Short task: Reproduce the records verbatim, from the first line through the line containing "will (x=478, y=170).", including both, and output nothing after that line.

* START Exercise data *

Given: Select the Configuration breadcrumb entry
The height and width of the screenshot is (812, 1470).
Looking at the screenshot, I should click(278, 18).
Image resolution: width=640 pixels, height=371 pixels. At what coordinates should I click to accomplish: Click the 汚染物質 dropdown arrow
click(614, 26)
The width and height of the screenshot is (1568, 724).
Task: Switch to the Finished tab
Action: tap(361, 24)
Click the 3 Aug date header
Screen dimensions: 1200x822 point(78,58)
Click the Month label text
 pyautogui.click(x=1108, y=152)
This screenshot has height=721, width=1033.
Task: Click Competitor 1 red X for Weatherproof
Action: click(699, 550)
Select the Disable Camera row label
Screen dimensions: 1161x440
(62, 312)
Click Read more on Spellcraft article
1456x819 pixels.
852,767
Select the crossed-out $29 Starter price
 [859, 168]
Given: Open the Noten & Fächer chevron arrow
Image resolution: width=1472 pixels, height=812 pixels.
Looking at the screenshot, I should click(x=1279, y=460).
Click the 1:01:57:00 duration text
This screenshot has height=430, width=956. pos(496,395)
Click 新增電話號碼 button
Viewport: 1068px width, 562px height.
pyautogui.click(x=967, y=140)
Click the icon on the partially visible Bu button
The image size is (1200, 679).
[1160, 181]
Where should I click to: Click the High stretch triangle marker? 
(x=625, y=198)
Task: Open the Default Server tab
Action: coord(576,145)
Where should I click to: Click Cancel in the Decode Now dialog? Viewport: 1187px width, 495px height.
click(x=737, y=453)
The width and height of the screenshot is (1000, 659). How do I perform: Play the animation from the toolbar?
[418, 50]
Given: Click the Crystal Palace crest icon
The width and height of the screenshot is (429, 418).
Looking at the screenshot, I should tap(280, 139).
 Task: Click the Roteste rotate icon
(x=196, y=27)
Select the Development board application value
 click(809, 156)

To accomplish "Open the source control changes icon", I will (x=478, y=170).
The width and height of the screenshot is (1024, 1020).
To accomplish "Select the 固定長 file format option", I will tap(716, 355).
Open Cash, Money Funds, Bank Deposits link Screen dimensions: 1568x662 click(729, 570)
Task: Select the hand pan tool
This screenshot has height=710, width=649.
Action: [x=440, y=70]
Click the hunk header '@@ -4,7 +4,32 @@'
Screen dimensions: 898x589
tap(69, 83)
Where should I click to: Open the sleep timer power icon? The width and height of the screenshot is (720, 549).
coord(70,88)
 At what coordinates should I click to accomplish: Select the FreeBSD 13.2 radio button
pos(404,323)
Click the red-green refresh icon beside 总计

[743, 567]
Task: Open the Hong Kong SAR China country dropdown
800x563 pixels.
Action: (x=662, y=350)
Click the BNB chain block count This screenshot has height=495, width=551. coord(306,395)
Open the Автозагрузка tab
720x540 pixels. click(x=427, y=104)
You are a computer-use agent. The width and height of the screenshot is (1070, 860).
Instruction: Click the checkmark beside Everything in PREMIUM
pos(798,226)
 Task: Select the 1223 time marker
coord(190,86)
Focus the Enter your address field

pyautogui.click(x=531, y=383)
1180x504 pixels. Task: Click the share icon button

* END Exercise data *

Written answer:
Given: Select the Configuration breadcrumb entry
The height and width of the screenshot is (812, 1470).
Looking at the screenshot, I should click(278, 18).
Image resolution: width=640 pixels, height=371 pixels. At what coordinates should I click to accomplish: Click the 汚染物質 dropdown arrow
click(614, 26)
The width and height of the screenshot is (1568, 724).
Task: Switch to the Finished tab
Action: tap(361, 24)
Click the 3 Aug date header
Screen dimensions: 1200x822 point(78,58)
Click the Month label text
 pyautogui.click(x=1108, y=152)
This screenshot has height=721, width=1033.
Task: Click Competitor 1 red X for Weatherproof
Action: click(699, 550)
Select the Disable Camera row label
Screen dimensions: 1161x440
(62, 312)
Click Read more on Spellcraft article
1456x819 pixels.
852,767
Select the crossed-out $29 Starter price
 [859, 168]
Given: Open the Noten & Fächer chevron arrow
Image resolution: width=1472 pixels, height=812 pixels.
Looking at the screenshot, I should click(x=1279, y=460).
Click the 1:01:57:00 duration text
This screenshot has height=430, width=956. pos(496,395)
Click 新增電話號碼 button
Viewport: 1068px width, 562px height.
pyautogui.click(x=967, y=140)
Click the icon on the partially visible Bu button
The image size is (1200, 679).
[1160, 181]
Where should I click to: Click the High stretch triangle marker? 
(x=625, y=198)
Task: Open the Default Server tab
Action: coord(576,145)
Where should I click to: Click Cancel in the Decode Now dialog? Viewport: 1187px width, 495px height.
click(x=737, y=453)
The width and height of the screenshot is (1000, 659). How do I perform: Play the animation from the toolbar?
[418, 50]
Given: Click the Crystal Palace crest icon
The width and height of the screenshot is (429, 418).
Looking at the screenshot, I should tap(280, 139).
 Task: Click the Roteste rotate icon
(x=196, y=27)
Select the Development board application value
 click(809, 156)

To accomplish "Open the source control changes icon", I will (x=478, y=170).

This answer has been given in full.